We believe that in William Dalrymple's article 'The Jesus People' (8 April) he endeavoured to present a fair picture of the Jesus Fellowship Church as he encountered it, but it should be borne in mind that such visits by outsiders are carefully orchestrated and can present a distorted picture.

For every parent who feels that their child has benefited from involvement with the Jesus People, we believe there are more who bitterly regret their children's decision and the effects of them. We most certainly do.

From the time our 21-year-old son and his young wife first became involved, our hitherto happy relationship with them was marred by their changed attitudes. We could sense our son's frustrations with the lack of suitable employment in the area after leaving a steady job. It was obvious that the glowing picture of community life presented to him on his first visits had not become his later experience. We suspected that the various moves he was called upon to make resulted from what was deemed to be his 'rebellious' nature. On one occasion he admitted to hating the place, but had clearly been conditioned to believe that he would be dammed if he went back on his covenant.
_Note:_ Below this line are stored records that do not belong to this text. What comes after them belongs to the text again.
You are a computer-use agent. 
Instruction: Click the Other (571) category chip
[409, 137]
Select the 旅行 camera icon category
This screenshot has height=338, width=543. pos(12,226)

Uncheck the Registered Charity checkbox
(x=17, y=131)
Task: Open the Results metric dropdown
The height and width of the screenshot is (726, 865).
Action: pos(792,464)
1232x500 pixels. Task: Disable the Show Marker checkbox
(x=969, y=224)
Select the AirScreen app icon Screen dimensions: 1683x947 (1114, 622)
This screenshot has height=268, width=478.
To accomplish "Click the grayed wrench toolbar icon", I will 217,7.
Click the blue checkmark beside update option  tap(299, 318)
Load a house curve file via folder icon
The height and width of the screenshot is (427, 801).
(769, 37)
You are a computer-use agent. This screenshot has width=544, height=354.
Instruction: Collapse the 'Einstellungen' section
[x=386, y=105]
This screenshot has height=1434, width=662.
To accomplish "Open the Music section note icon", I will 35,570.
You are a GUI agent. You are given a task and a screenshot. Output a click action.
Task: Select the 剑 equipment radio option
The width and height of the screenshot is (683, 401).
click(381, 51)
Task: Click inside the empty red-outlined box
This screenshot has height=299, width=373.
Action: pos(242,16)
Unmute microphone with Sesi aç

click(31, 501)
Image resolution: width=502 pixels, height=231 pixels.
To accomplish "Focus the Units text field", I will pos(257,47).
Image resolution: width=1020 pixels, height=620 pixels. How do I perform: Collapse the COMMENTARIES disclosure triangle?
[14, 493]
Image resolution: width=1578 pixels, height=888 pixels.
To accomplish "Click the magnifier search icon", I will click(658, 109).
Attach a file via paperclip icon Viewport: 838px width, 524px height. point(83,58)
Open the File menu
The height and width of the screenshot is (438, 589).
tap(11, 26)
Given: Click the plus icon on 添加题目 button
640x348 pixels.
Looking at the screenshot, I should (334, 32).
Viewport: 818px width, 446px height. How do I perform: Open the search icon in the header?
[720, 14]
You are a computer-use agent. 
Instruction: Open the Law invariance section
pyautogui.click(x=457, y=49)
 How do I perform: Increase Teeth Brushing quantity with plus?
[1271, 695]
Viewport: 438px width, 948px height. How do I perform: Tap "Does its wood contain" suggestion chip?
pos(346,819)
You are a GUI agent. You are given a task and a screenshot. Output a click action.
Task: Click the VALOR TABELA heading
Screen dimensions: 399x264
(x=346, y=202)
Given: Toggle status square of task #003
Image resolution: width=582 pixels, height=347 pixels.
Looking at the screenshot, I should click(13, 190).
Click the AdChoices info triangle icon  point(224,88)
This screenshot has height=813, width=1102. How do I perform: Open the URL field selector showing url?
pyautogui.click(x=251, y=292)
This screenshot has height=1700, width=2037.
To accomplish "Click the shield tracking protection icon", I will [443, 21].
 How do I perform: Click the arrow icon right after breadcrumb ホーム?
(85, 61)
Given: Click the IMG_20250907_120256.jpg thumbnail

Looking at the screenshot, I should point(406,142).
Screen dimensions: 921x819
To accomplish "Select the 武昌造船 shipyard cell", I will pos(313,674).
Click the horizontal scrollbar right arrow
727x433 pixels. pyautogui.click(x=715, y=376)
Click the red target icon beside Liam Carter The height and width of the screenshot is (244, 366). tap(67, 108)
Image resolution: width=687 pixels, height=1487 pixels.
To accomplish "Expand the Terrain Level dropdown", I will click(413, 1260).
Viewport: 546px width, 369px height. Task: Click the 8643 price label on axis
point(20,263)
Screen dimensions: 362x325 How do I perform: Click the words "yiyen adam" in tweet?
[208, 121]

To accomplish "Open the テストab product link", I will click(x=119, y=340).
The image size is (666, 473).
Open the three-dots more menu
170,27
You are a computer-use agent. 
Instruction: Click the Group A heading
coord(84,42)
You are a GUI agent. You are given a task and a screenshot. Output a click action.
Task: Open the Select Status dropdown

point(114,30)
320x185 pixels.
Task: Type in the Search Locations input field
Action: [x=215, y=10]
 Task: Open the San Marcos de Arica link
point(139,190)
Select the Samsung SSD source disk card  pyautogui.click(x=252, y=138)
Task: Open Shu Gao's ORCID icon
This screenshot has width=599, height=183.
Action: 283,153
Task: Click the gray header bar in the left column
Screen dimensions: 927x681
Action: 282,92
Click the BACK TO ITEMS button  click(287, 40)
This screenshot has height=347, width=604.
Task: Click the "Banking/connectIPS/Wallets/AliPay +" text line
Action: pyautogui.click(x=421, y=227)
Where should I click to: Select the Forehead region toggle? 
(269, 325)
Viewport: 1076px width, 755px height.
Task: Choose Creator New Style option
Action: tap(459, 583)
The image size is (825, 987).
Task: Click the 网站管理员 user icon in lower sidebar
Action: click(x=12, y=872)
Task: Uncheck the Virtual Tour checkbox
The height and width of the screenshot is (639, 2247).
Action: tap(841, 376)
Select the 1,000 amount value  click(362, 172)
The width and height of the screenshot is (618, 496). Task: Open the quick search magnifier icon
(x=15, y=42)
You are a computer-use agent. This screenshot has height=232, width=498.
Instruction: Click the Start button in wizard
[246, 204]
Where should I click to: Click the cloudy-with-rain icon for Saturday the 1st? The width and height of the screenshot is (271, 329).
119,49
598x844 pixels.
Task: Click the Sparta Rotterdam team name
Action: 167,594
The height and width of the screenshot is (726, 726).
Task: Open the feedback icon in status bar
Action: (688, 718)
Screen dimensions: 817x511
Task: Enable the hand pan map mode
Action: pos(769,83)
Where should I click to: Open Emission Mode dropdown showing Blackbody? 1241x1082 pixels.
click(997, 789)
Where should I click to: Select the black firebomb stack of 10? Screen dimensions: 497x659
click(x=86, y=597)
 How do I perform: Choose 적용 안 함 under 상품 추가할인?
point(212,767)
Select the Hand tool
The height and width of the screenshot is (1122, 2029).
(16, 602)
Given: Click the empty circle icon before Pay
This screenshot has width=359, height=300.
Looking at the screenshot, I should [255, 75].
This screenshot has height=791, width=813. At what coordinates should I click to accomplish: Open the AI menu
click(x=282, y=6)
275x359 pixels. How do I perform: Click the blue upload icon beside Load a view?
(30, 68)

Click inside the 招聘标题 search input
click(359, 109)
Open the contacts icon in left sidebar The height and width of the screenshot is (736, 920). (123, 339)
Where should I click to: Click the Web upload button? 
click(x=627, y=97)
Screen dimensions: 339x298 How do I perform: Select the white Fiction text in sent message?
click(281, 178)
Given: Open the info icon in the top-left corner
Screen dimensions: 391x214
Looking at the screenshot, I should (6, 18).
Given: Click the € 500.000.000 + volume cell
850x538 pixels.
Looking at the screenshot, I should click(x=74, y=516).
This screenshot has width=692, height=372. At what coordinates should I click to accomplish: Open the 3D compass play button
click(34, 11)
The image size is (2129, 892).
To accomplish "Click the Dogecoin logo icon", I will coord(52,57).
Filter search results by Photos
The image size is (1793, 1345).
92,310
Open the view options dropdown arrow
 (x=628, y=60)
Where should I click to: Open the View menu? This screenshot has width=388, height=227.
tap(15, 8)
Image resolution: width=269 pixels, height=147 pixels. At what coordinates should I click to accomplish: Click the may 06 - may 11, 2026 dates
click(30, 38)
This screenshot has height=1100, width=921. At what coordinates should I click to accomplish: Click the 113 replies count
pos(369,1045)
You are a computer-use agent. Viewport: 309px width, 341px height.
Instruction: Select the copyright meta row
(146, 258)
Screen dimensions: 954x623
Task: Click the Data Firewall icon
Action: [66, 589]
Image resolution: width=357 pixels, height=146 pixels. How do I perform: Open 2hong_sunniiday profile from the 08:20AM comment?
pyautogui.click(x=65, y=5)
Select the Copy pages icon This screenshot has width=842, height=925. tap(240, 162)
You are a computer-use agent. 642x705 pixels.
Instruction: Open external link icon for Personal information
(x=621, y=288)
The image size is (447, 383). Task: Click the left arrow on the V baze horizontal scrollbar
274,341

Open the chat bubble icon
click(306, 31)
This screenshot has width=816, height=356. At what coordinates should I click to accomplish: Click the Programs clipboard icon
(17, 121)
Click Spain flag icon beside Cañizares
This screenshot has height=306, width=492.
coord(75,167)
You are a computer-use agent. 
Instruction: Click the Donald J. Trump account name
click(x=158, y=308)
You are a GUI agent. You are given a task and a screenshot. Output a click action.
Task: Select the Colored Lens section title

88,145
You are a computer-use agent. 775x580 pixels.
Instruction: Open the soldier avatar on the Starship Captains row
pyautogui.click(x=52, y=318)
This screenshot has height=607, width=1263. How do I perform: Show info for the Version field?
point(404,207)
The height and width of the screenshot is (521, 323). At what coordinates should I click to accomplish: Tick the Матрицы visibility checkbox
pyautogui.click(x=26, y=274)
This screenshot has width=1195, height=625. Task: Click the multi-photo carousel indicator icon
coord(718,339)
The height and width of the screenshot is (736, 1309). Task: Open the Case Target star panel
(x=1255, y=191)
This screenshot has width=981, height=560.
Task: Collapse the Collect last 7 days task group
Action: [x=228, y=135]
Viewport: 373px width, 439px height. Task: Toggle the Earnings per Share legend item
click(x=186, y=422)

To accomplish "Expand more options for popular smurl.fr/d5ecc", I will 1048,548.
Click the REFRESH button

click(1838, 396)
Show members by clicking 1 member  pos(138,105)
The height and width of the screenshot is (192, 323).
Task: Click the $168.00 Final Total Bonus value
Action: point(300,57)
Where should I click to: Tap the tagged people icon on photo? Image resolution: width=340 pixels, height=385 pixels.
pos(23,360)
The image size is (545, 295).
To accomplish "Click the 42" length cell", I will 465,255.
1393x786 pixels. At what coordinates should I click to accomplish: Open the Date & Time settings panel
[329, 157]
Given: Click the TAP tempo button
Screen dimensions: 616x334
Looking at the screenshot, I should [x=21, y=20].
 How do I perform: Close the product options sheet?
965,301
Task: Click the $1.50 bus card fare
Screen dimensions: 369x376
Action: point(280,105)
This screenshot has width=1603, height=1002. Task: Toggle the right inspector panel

In January 1982 he had to begin the travel daily to Milton Keynes, 23 miles distant on the busy A5, to attend a training course. Because no other means of transport could be provided for him, he, a very nervous and totally untrained rider, had to undertake these journeys on a motorcycle, in darkness and completely unsuitable and dangerous weather conditions. On the fourth day he lost control on black ice met his death under a lorry. The coroner's verdict of accidental death could not be questioned but, knowing our son's lifelong aversion to all things mechanical, we shall always suspect that he had been subjected to some psychological pressure to overcome his 'lack of faith' in God's protection - for that is how any expressed fear would have been viewed.